Apprêts donnés par le Tanneur.
Le Tanneur met les Cuirs dans une fosse avec du Tan & de l'eau, après en avoir fait tomber le poil ou la bourre dans le plain, par le moyen de la chaux détrempée dans l'eau. Toutes les fois que les Tanneurs retirent les Cuirs du plain pour les mettre en retraite, il les rejettent ensuite dans un meilleur plain, c'est-à-dire, dans un plain dont la chaux a toute sa vivacité.

Les Tanneurs apprêtent les Cuirs des Vaches & des Chevaux, de même que ceux de Bœufs; mais les premiers ne restent dans le plain que quatre mois, tandis que les autres y séjournent un an ou dix-huit mois. Les Basanes qui se font avec des Peaux de Beliers, de Moutons ou de Brebis, sont aussi de la dépendance des Tanneurs. Les Tanneries s'établissent pour l'ordinaire le long des petites Rivières.

Office du Maroquinier.
On appelle Maroquinier celui qui travaille & passe en fumac ou en galle, la Peau des Boucs & des Chèvres, & qui lui met telle couleur qu'on veut. Il y a des Maroquins de diverses couleurs, & il en vient du Levant, de Barbarie, d'Espagne, de France, de Flandre, &c. On tire de Barbarie, & du Nord quantité de Peaux de Boucs & de Chèvres seches en poil, propres pour la fabrication des Maroquins.

Cordouans ou Maroquins.
Les Cordouans sont des espèces de Maroquins, mais ils sont apprêtés avec le Tan, au-lieu que les véritables Maroquins sont passés en fumac ou en galle. Il se fait à Smyrne un très grand négoce de Cordouans ou Maroquins de toutes les couleurs, qui y sont envoyés de Satalie.
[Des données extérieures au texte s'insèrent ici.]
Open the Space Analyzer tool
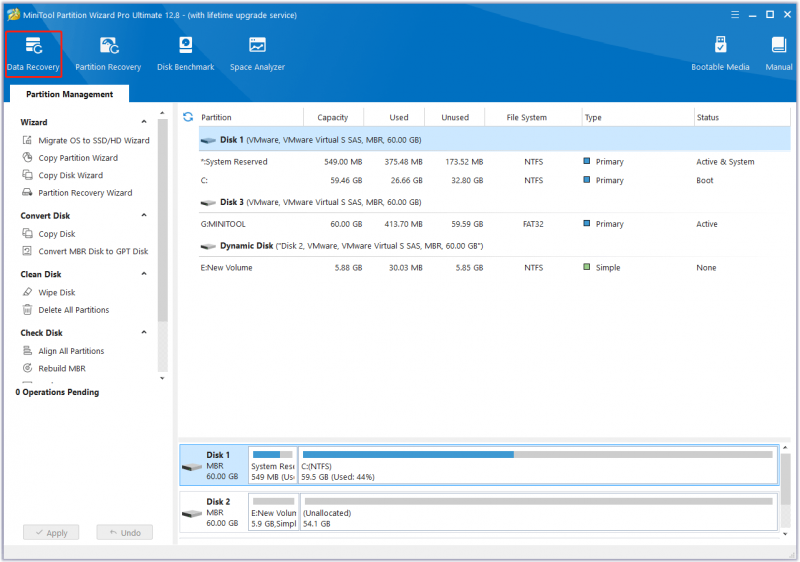The height and width of the screenshot is (562, 800). point(257,54)
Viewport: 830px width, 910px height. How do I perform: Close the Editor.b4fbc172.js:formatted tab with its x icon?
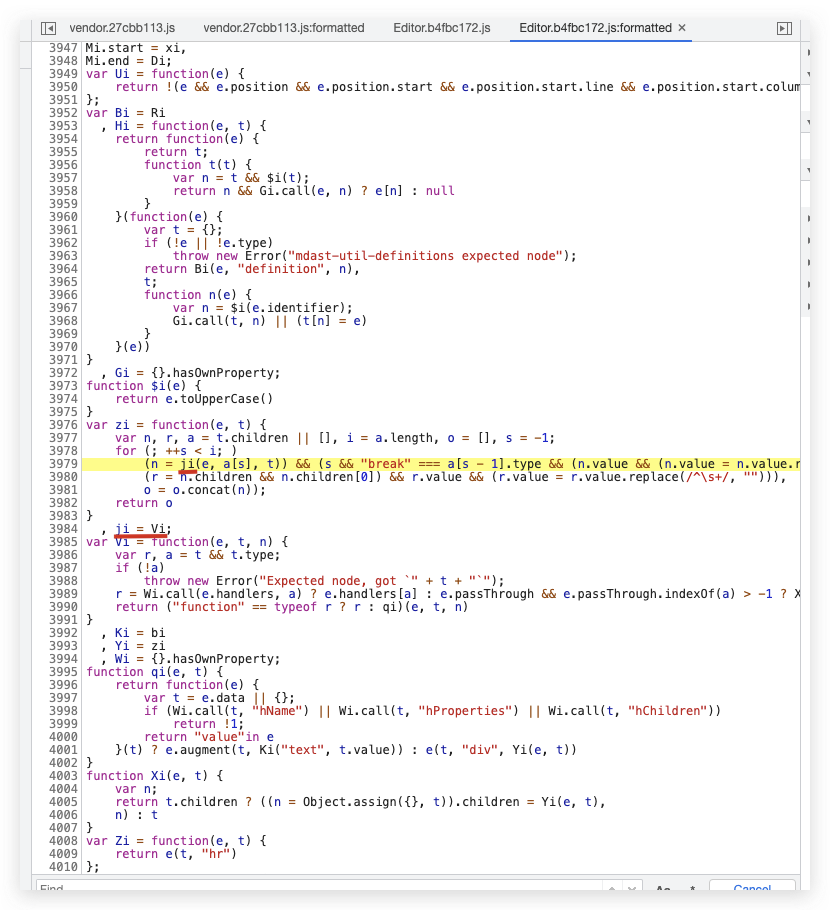682,28
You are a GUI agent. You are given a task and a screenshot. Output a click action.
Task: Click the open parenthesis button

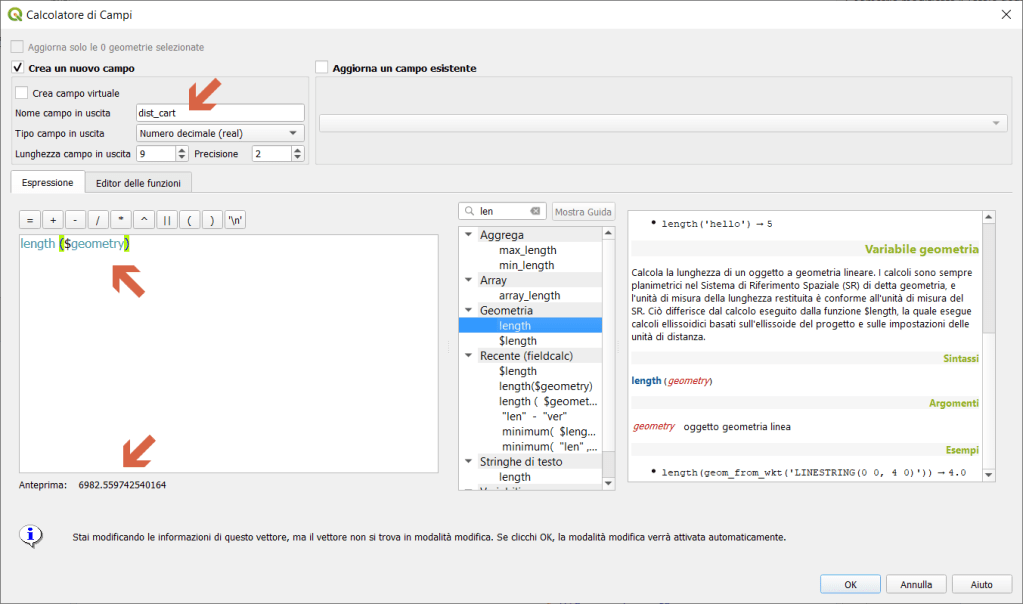click(190, 220)
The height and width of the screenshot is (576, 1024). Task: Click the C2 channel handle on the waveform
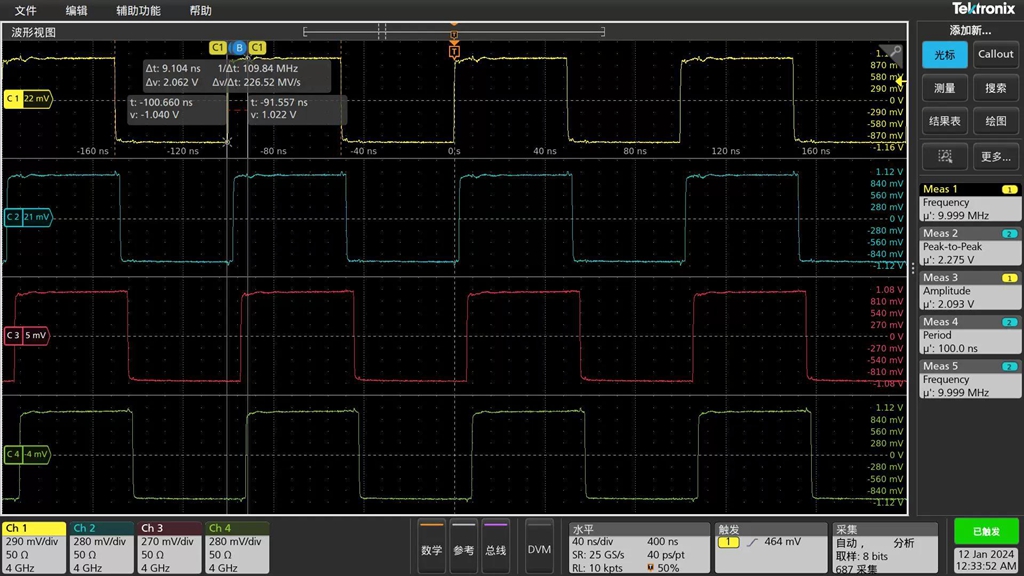[27, 217]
Apprêts que donne le Corroyeur.
L'objet du Corroyeur est d'assouplir les Peaux de Vache, de Veaux, de Moutons, & quelquefois de Bœufs, qui doivent servir ç faire les quartiers & les empaignes des souliers, ou à faire les Impériales, & les côtés des Carosses; les Harnais & toutes les pièces qui, en résistant à l'eau & à des efforts continuels, doivent cepandant se prêter, soit pour prendre une belle forme, soit pour prendre une belle forme, soit pour faciliter le mouvement par leur obéissance.
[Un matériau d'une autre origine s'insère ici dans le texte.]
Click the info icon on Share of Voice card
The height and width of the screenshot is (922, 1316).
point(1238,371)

Couleurs qu'on donne aux Cuirs.
Les couleurs ordinaires qu'on donne aux Cuirs qui se courroient, sont de cinq sortes, savoir, le noir, le blanc, le rouge, le jaune, et le vert.

Le Parcheminier & son office.
Le Parcheminier est l'ouvrier qui achete des Mégissiers le Parchemin brut, autrement dit en cosse ou en croute, qui ensuite le prépare d'une manière propre à recevoir l'écriture, en le raclant à sec, & plus à fond de chair & de fleur, en y faisant passer un fer fort affilé, opération qu'il appelle raturer. Il achève son travail en faisant repasser la Pierre-ponce sur la même Peau, & en abat avec recherche jusqu'aux plus petites inégalités

Le Parchemin.
Le Parchemin est fait de Peaux de Belier, de Mouton, de Brebis, & quelquefois de Chèvre. On s'en sert pour écrire , ou pour couvrir des Livres, des Registres, &c. Avant l'invention de l'Imprimerie, le commerce du Parchemin était très considérable, parce que tout les livres s'écrivaient à la main sur du Parchemin, ou sur du Velin.

Le Velin.
Le Velin est aussi une espèce de Parchemin, mais plus fin, plus blanc, plus fin, plus uni que le Parchemin ordinaire. On lui a donné ce nom, parce qu'il se fait de la Peau d'un Veau de lait, ou d'un Veau mort-né. Le Velin, de même que le Parchemin, est d'abord préparé par le Mégissier, & ensuit achevé par le Parcheminier.

Son usage.
On emploie le Velin à divers usages, & particulièrement à écrire des Livres de conséquence, à dessiner des Généalogies & des Plans, à peindre en miniature, à imprimer des imanges, à couvrir des Livres d'importance, &c. Les Flamands lui donnent le nom de Françin. Le Velin de Lille en Flandre, de Bayeux & de Coutance en Normandie, est le plus estimé.